Ad una comune matrice West Coast, e in generale ad un afflato da nobile
folk rock anni '70 si rivolgono anche i Not For Sale, sestetto
che guarda caso proviene dagli stessi luoghi dei Rusties e che nel suo
curriculum ha incrociato sia Neil Young (una cover di Like a Hurricane
nell'omonimo disco del 2006) sia quell'America del dopo Woodstock che
ha alimentato l'esordio della band (un disco di sole cover nel 2004).
Similitudini che tuttavia non lasciano assomigliare troppo i due approcci
e soprattutto non sminuiscono la personalità di entrambe le formazioni.

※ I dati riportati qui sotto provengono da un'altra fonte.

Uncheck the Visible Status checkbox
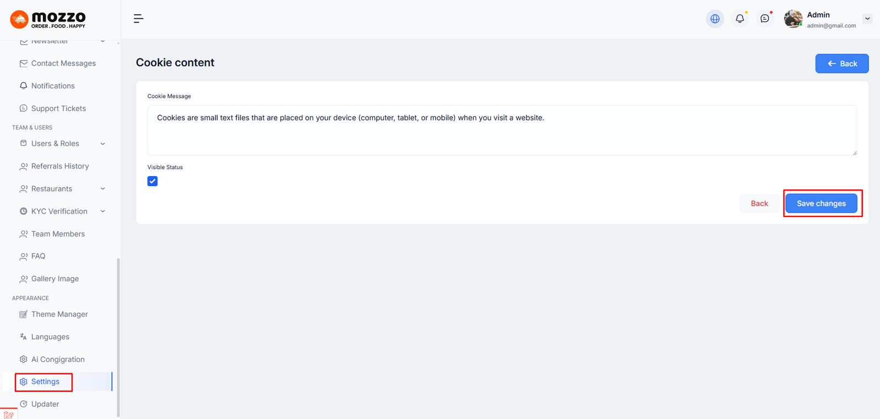Viewport: 880px width, 419px height. pyautogui.click(x=152, y=181)
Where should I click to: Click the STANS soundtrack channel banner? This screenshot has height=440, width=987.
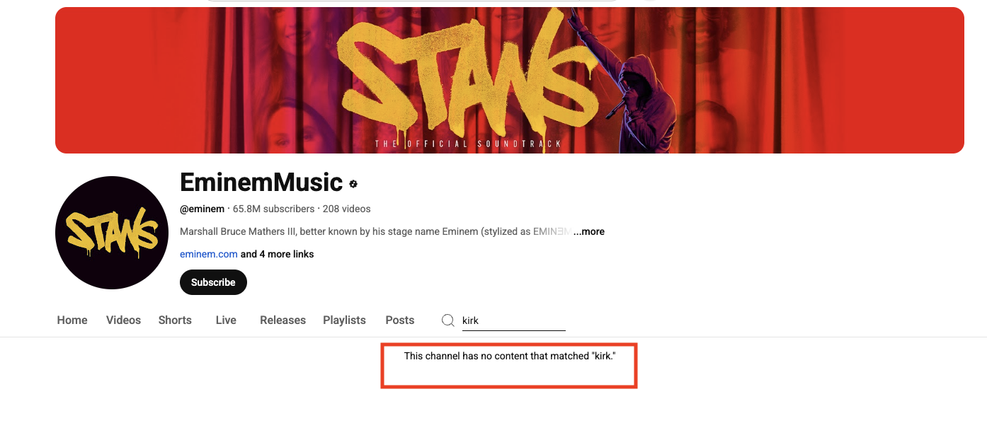(510, 80)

Nel caso dei Not For Sale, qui alle prese con un ambizioso The Borders,
undici lunghe cavalcate per un'ora abbondante di musica (forse eccessiva,
qualche taglio avrebbe giovato), il legame con le fonti di ispirazione
appare più accentuato, manifestando un debito a tratti eccessivo, pur
nella totale onestà degli arrangiamenti e del gioco di squadra. Colpiscono
infatti in prima battuta la cura delle voci e lo scambio di idee e canzoni
fra i tre autori e chitarristi Pier Francesco Morandi, Nicola Falconi
e Paolo Bazzana, in grado facilmente di evocare la California di CSN&Y,
il sogno spezzato di quella generazione (Around
Yourself porta una dedica per Fernanda Pivano), infine le tessiture
elettro-acustiche del primo country rock, mantenendo un buon equilibrio
fra tecnica ed espressività. Come anticipato manca ancora la capacità
di eleborare con più fantasia la propria voce: Cross
That River e Drive This Sky
possiedono le "good vibrations" di quell'epoca,
Every Single Lie sfodera persino potenzialità pop, tutte
propongono testi in inglese semplici, attualizzati e curati nei minimi
dettagli (qualcosa va decisamente migliorato però in fase di pronuncia),
ma manca ancora quel briciolo di malizia per uscire dall'attaccamento
ai modelli di cui sopra. Il disco perde inoltre un po' di fascino nella
seconda ideale facciata, soprattutto fra i tentativi di "incattivire"
il sound: i rudivi tratti rock blues di No Signs
at All e Heads or Tails? non
paiono essere fatti su misura per la band.